1) i'm register no.1 in class =(
2) i've big tummy !!! *who doesn't know
3) i don't bother to make my bed every morning
4) i never woke up before 11am during school-free days
5) i'm crazy *duh
6) i can't think of anything now *obviously
7) i love mommy *lame

7 things that scare ME

1) creepy-crawlies
2) YOU *you should know who you are
3) nightmares
4) alright i admit, ghosts ... =.=
5) heights *used to
6) fats *all over me now
7) death i guess

7 favourite songs

1) superwoman
2) gua mu xiang kan
3) ni na me ai ta
4) big big girl *i guess that's the title
5) you're not alone
6) sometimes
7) song of six pence

hehe, 7 people to do this

1) lynnette !!! =p
2) lance *oops
3) jonathan *don't burn my house
4) kailing *sorry can't think of any so put you =x
5)
6)
7)

the rest are blank cause i can't think of any as i've said ...

meet sQ, nono, benny, jonathan, wei jie, ri ming, yong hui, aiya the usual people la ... played the whole day, forgot to study =x then wei jie couldn't break any records today cause it was too difficult except for the one that he setted before i came ... benny left for swimming ... wei jie don't know go where ... then around 6plus went to blk 925 to eat ... i don't know why, but they really eat very fast can ... the time they take for 2 meals=one meal of mine ... so they were waiting and waiting and waiting >.<>

he msged me and that was where the suckiest part began ... msged nono too ... thanks for the advice, you helped me made up my mind and not be xin ruan anymore .. now i know, if you xin ruan, you'll only end up in a worse situation ... i became more level-headed and was able to think clearly ... so i guess whatever decision i make now, is what i really want ..

after explaining things that i feel i do not owe an explanation, i got fed up as i repeated myself many many times and people just have to misinterpret .. so scolded, cursed and sweared ... finally everything f***king thing's gone .. it's all over, forever ... i don't feel sad but relieved cause the pressure's gone ... i never thought i'll feel like that ... i just tolerated all the while not knowing why i did so ... now it's off my chest and i'm kinda not exactly happy but just relieved la *sorry for similar vocab ... now it's a new life .. looking towards it =)

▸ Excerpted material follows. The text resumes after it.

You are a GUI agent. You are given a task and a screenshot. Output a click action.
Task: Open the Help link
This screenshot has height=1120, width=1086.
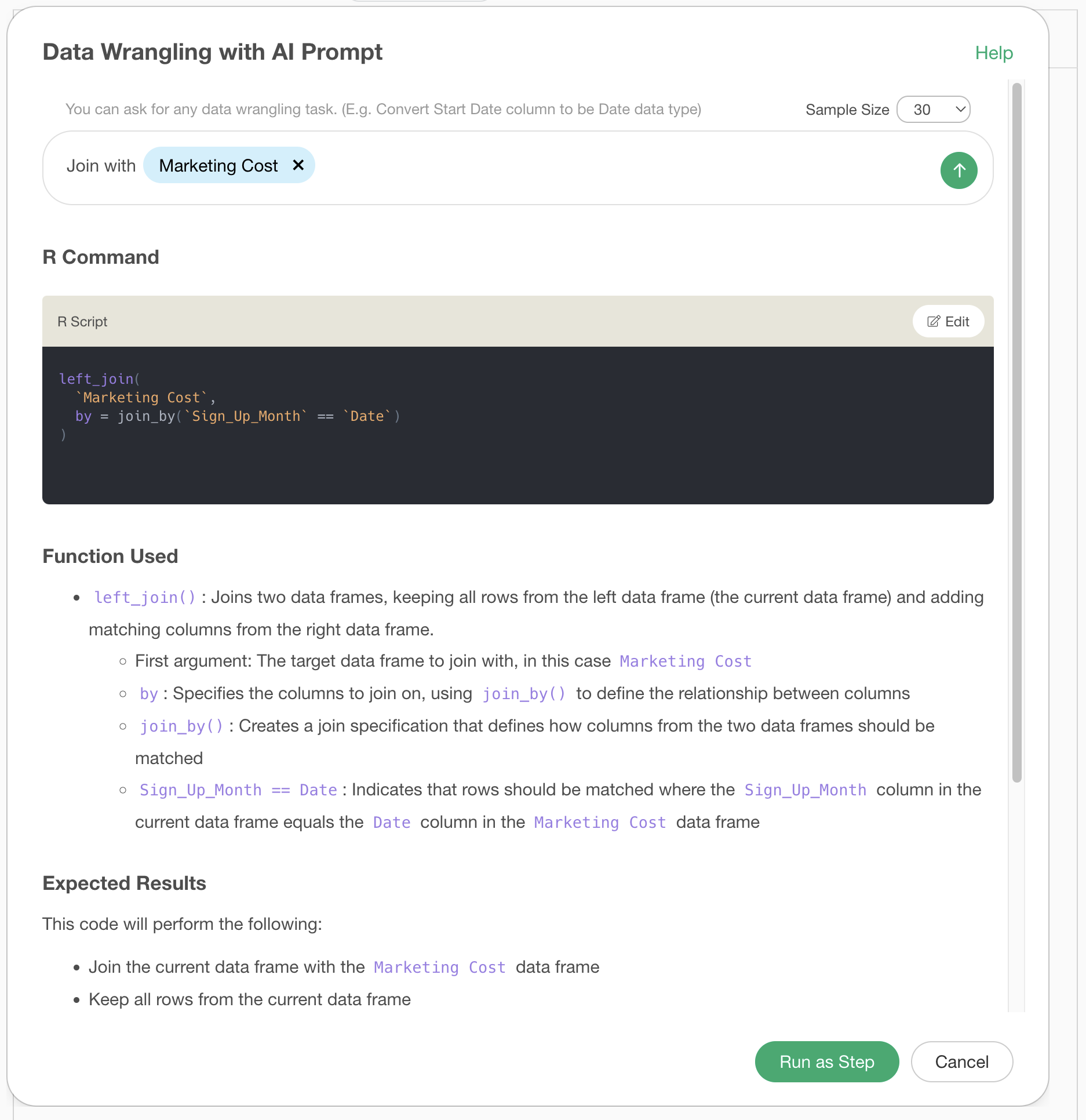coord(994,53)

sorry i threw temper but you should have realised that you've gone overboard ... you will only realised your mistakes when everything's on the verge of breaking down ... too bad .. former warnings given were ignored, so you have no one to blame for not giving any more chances because even the boy who cries "wolf" learns but not you ... knowing it now doesn't make u a better person ... because the way you talked just now assured me that you'll never be the one i love .. selfish, demanding, possesive, narrow-minded, whatever .. when you have nothing to defend yourself, you pull others down the water ... see how great you are ... i never knew i'll hate you the most .. when i 1st met you, i never knew that this day will come, but after the 1st month, i anticipated it ... i warned you but it's your choice to take it for granted ... anyway, my mum's happy for me too =) she's knows how much pain and pressure you put me through in case you think i'd been very happy ... i always come home wanting to cry or scold, this time though i frowned at the number of times you are getting on my nerves, but she can see that i'm much happier than before ... see the hurt you caused me ?? see how you had changed me ?? you never realise till now, do you ??? if you think you did your best, then take it as i'm the bad guy then i don't give a damn ...

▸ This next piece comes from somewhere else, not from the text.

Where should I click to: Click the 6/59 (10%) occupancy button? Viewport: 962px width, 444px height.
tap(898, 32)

mom has talked to me ... she made me realised that i'm not doing anything wrong and need not feel guilty upon hearing what he has to say ... and mom actually gave him thumbs up for being able to turn my life upside down ... she asked to not to be affected by what he's trying to make me feel and taught me to seek for what i really want and lead a happy life .. "nobody's gonna be able to force me to do what i don't want to, and i should never let anybody try to do that ... "this was what my lovely mother told me =) so i thought, if i'm not guilty, i need not care a shit, because what they are suffering now is what they brought upon themselves .. as long as i did nothing wrong, lift my head high and walk away ... "

don't let people who wants to mistreat you, trample on you ... he's not been treating you well, so why do you feel guilty ??? haha ... that's my conclusion ... if i continue being emotional, it'll bring me nowhere ... i will only end up being more unhappy ...

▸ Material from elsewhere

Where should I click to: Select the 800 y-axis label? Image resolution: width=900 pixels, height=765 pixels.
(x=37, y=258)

it's the end of us ... learn your mistake if you want to ... blame me for being stone-hearted but think of why i did so, because of your actions that forced me to be so cruel ... you pushed me to my limits and this is what you'll get, i meant what i said but you chose not to believe it ... "thanks" for all the "sweet" times that i'll never want again ... wish you all the best ... just remember, if you wanna do something, do it right away, don't wait till it's too late ...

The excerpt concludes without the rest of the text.